Kerala priest presents alternate model of kidney donation to patients

Thrissur,Oct18:A priest in Kerala is demonstrating how an alternate model may offer a solution to kidney patients who wait endlessly for donors, and often end up paying lakhs to scrupulous elements in the hope of finding a willing donor. DNA in its reports dated October 15 and 16 brought out the ugly face of Delhi’s kidney rackets where patients were duped into getting their kidneys removed.

Nephrologists at New Delhi’s All India Institute of Medical Sciences estimate that five lakh people live with failed kidneys in India at a time. A Lancet study revealed that just 10 per cent of patients suffering from kidney failure have access to dialysis, and 70 per cent of those starting dialysis die or discontinue treatment within the first three months due to the high cost of the treatment.

The Catholic priest in Kerala’s Thrissur district mooted a chain of kidney exchanges with a voluntary donor offering a kidney to a needy person, and a relative of this recipient in turn donating his/her kidney to another person, and so on. This system is known as ‘Domino Transplant’.
In the last five years, 56 people have been part of such kidney exchange chains, linking disparate people from industrialists to truck drivers in a chain. Two hundred others have pledged to join the chains when compatible donor-recipient pairings are established.
Fr Davis Chiramel says the numbers could have been higher but for the poor medical infrastructure it could not.

“Thousands of patients are in need of kidneys in Kerala alone. I am turning my attention to improving access to dialysis,” says Fr Chiramel. “Clinics and hospitals pay hefty commissions to doctors to refer dialysis patients to them.
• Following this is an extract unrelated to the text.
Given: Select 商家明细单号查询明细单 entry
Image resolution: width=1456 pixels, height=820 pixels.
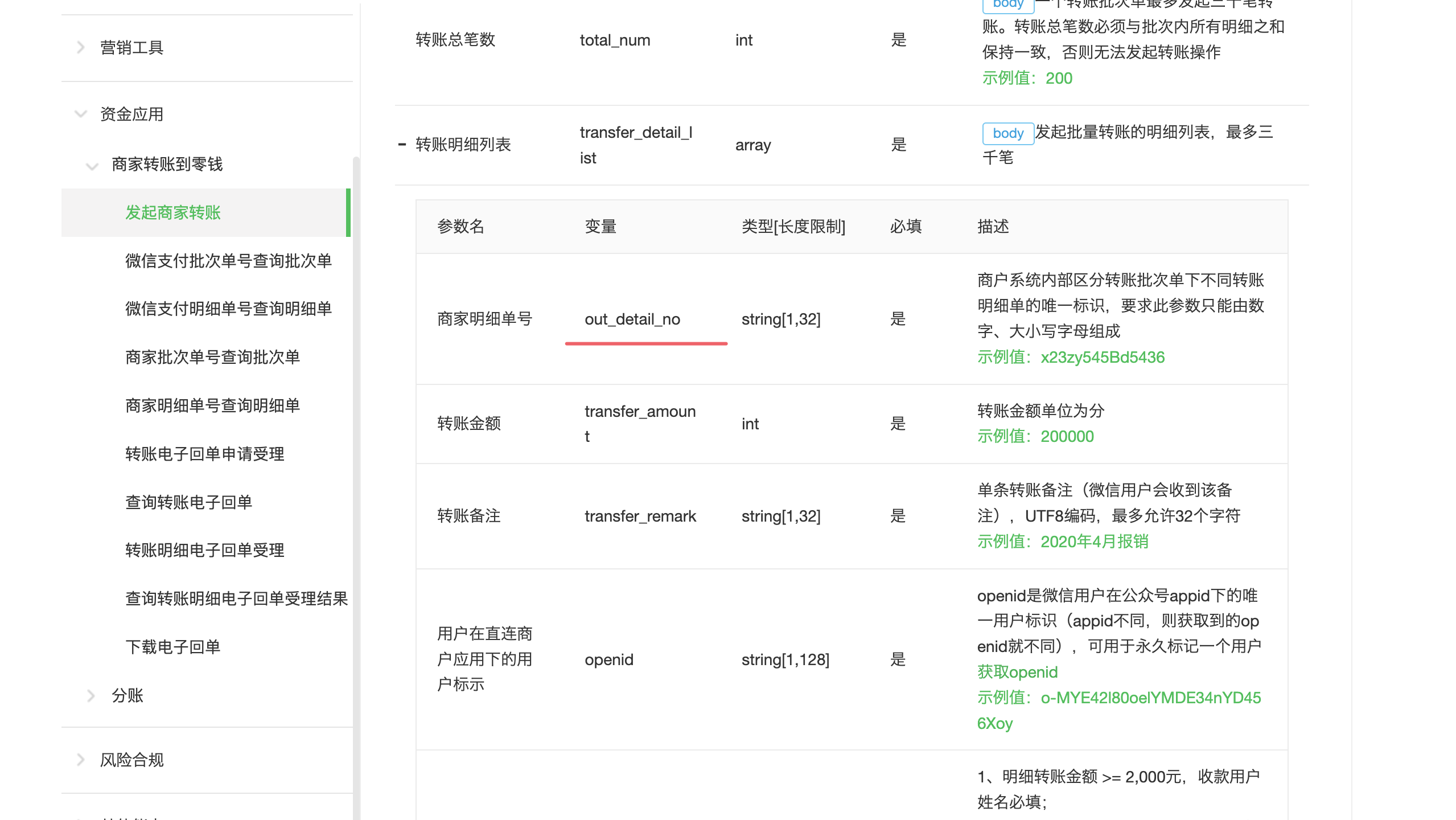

There are good doctors, but the scale of profiteering in health services scares me.”

It’s not just infrastructure and a willing donor that start the work. Government hospitals are known to drive away voluntary donors to private hospitals and insist on relatives-as-donors. “They should be willing to accept unrelated donor-recipients who are recommended by eminent citizens,” says Fr Chiramel.

For instance in 2011, a chance meeting with Fr Chiramel prompted Reetha Cherian, a 60-year-old widow, to offer to donate a kidney.”My daughters were livid that I was neglecting my health for another person. But I had read about the surgery and knew there was nothing to worry about,” says Cherian. By January 2012, Fr Chiramel had arranged a kidney chain of six people. “We had done all the paper work and the medical tests but the recipient, Ansamma, suddenly passed away. When she died, her husband, who was to donate his kidney to another person, lost interest. Ultimately, nobody in that chain benefitted.”

Ansamma’s loss was AV Prasad’s gain. The 35-year-old daily wage labourer had been on dialysis for nine years. Prasad met Fr Chiramel who roped in Cherian as his donor in 2013. The surgery took place in January 2014 after several medical tests had been conducted and consent forms were signed in front of executive and judicial officers. Today, Prasad sells lottery tickets for a living. “I can’t do hard work but I am relieved to be off dialysis,” he says.